常維翰曉得,她跟孫亮學得些武藝,是個有膽有識的俠女子。聽她這麼說,心裡倒熱了一股:“謝謝嫂夫人,維翰會保護自己。” “也是啊,你這個打虎英雄走遍天下也不怕。”趙玉霞說,盯他笑,“走吧,先回山寨,再從長計議。”隨即牽了馬走。 常維翰遲疑道:“嫂夫人,你,先回吧,我……” 趙玉霞過來拉他走:“看你,自家兄弟還避啥子嫌嘛。
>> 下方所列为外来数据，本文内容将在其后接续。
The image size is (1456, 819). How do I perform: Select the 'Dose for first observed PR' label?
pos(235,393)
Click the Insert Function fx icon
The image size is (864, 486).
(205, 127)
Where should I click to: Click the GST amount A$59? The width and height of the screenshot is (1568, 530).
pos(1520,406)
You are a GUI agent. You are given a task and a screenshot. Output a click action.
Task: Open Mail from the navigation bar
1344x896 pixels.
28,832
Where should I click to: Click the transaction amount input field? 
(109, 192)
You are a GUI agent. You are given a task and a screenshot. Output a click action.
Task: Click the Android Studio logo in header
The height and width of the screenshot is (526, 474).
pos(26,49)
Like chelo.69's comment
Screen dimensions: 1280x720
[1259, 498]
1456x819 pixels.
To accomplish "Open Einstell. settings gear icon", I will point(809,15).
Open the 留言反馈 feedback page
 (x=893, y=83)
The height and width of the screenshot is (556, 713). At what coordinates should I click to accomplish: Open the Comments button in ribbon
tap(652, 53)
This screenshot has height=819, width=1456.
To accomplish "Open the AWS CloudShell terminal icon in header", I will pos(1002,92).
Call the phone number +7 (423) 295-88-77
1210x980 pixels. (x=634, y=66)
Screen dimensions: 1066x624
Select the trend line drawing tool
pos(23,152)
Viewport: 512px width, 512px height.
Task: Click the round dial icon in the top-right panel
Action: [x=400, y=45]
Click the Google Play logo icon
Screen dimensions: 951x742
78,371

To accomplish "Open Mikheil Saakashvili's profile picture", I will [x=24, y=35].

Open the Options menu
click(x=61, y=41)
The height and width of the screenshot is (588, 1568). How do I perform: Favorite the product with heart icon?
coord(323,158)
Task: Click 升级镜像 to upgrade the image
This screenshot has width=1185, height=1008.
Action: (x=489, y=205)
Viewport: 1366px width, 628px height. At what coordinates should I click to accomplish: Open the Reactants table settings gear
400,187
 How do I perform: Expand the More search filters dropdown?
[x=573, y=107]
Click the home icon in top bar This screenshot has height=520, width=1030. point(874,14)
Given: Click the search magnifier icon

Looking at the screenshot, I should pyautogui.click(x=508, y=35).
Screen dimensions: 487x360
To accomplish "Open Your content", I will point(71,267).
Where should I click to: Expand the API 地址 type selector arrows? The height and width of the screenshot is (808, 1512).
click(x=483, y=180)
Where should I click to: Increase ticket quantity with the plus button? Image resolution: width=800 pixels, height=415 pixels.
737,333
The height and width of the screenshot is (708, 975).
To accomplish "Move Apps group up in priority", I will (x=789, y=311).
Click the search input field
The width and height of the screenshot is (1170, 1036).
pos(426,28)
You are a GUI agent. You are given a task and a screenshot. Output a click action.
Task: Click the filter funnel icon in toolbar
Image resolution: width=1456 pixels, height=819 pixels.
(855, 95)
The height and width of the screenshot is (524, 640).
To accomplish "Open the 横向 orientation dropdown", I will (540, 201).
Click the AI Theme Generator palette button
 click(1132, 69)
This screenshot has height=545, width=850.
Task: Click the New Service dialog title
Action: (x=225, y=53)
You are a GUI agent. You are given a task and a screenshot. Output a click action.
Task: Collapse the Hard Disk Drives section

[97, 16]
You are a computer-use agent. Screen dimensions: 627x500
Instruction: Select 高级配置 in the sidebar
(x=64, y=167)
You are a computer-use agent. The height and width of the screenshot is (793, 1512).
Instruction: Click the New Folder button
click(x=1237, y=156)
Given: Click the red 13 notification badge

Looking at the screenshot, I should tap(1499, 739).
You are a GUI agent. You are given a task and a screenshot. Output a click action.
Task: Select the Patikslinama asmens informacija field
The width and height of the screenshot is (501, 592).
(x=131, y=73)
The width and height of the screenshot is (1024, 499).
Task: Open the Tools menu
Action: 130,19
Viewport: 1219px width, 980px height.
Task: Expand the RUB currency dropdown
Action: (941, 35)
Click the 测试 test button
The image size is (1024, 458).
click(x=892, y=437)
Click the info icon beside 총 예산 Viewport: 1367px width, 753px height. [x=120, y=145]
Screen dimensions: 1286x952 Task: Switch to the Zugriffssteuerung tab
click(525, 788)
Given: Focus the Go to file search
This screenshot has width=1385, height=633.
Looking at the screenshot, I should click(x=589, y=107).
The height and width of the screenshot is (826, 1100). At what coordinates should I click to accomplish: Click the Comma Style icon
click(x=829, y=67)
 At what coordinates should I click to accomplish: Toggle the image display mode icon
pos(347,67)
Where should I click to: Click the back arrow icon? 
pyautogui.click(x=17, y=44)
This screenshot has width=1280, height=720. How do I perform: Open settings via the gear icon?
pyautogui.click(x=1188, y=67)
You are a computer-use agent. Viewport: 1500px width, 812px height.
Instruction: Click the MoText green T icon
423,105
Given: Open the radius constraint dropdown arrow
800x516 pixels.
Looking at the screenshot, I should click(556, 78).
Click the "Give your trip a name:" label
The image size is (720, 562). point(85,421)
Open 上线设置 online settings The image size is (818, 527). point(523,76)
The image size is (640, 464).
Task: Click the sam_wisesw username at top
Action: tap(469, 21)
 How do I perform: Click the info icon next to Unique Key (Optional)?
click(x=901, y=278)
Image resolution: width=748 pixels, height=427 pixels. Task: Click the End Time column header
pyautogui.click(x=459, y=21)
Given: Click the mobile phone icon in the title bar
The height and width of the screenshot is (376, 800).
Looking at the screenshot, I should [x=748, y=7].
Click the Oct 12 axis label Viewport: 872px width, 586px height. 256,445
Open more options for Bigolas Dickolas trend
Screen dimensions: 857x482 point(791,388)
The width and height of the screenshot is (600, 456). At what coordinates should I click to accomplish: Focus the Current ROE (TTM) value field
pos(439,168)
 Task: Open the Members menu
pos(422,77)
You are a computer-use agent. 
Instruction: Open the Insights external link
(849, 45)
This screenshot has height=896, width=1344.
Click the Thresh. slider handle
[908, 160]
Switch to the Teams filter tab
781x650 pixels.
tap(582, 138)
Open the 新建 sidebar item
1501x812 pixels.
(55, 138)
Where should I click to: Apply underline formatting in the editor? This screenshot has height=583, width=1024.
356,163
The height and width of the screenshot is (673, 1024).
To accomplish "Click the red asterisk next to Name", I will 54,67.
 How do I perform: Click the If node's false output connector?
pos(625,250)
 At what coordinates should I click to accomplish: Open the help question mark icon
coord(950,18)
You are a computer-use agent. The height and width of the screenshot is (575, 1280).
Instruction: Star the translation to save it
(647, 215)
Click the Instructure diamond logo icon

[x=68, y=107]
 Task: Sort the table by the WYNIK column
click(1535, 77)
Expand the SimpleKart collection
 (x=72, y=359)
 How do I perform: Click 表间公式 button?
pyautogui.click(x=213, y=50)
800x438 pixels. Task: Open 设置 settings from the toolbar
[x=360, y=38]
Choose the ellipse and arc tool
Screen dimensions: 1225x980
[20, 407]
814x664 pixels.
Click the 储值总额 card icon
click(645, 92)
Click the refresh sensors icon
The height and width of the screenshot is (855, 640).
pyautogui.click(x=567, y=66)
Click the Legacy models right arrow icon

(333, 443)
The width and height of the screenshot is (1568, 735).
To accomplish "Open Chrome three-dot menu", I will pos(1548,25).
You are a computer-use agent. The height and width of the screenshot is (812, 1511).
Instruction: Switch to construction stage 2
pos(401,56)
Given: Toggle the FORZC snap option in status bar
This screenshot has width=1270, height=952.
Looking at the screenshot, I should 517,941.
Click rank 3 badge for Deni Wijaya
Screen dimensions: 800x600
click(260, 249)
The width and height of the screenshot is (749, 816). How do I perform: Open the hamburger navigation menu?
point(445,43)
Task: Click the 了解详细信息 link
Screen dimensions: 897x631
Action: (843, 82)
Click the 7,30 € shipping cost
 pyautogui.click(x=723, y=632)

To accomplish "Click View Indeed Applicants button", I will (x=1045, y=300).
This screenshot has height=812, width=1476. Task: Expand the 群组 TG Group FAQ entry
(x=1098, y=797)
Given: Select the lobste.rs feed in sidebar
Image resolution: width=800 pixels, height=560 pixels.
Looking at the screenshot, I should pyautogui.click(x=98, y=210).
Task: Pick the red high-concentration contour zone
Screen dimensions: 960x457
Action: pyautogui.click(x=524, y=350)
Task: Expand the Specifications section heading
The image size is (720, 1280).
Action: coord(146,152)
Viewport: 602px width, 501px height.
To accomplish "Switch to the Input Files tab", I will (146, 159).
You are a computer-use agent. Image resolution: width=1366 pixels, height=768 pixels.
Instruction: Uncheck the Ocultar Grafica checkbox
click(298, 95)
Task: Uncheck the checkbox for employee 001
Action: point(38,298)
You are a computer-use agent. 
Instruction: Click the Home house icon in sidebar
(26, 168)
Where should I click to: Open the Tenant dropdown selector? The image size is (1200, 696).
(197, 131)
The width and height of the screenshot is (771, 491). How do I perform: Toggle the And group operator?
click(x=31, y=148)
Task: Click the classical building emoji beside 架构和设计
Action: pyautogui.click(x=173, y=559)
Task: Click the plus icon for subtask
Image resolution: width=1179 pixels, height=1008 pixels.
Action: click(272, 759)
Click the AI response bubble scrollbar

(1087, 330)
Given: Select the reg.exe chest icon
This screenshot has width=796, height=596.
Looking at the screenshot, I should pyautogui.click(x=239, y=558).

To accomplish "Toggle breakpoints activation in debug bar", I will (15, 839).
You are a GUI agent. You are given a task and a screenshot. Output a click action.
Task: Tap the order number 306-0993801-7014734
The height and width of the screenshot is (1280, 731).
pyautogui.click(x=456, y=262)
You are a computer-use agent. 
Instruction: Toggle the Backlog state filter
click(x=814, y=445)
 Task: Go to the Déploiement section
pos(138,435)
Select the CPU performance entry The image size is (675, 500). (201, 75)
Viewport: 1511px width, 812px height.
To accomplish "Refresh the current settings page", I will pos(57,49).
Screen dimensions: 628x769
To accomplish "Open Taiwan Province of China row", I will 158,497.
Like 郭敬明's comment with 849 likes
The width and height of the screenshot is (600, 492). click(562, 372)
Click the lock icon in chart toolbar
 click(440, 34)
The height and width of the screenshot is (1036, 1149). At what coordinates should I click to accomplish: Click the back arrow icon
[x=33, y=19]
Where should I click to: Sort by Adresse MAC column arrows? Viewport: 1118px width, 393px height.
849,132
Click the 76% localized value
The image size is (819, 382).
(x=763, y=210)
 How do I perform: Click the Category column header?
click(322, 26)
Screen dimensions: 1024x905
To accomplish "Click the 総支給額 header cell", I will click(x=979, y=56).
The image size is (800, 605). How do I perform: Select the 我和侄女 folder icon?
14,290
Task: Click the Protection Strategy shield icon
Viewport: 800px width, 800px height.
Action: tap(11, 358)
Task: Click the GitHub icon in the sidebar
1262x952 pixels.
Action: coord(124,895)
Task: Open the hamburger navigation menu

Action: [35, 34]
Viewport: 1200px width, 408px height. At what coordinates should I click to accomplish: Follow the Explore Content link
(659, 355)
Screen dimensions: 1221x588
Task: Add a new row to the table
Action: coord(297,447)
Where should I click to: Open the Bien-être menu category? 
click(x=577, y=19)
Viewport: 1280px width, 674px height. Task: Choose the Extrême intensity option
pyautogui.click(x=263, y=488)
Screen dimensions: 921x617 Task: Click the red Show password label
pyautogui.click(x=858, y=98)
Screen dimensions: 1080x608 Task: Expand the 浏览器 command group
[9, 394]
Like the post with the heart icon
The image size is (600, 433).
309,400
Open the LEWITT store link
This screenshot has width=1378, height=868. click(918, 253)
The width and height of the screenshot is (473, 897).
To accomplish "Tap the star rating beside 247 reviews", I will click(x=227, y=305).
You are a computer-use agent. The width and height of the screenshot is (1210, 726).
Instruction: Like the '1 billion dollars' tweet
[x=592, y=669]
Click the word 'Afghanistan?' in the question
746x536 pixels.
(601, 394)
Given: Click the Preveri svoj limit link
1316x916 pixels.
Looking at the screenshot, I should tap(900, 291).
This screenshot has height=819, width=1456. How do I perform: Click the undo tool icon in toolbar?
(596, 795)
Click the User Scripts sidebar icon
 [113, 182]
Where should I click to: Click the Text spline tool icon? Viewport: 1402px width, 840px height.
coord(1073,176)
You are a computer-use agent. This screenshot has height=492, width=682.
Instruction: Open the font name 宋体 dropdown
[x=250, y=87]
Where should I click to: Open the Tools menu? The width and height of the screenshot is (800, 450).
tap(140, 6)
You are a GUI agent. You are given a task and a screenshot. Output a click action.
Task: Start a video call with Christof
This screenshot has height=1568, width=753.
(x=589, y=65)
” 常維翰就跟了她走。 趙玉霞一路好快活。自從常維翰來山寨後,她就喜歡上了這個儀貌堂堂、武藝高強的男人。涪陵人的她本是富家女,去年,被孫亮擄來山寨。開初,她以淚洗面以死相脅。而孫亮對她百般地好,並不強求。時日久了,她也就違心地順從了他。孫亮魯莽匪氣,哪會是她心目中的郎君。常維翰卻一路憂心忡忡,萬般擔心妻兒,也擔心孫亮誤會。他剛來山寨那天晚上,與孫亮喝酒,喝得酩酊大醉。醒來時,是趙玉霞守護在他床旁,為他擦嘴、餵醒酒湯。看著她那灼亮的雙目,他就想到夫人寧徙。那之後,趙玉霞時常來開導他,做地道的川菜給他吃。時日久了,他才發現川人所吃辣椒甚好,竟餐餐都要拌辣椒吃,吃野菜也要拌辣椒。趙玉霞笑說,你這個閩西人,竟比我這個川人吃辣椒還兇。說四川這地方潮濕,吃辣椒生熱,添火氣。孫亮是真誠將他當兄弟看的,叮囑趙玉霞要關照好他。為此,常維翰從內心裡感謝孫亮,覺得他雖是土匪,卻甚重兄弟情分。他這麼想時,心裡釋然,跟了趙玉霞走,盤算著吆喝弟兄們踏遍這深山老林,盡快找到飛人和白髮女,找到自己的妻兒。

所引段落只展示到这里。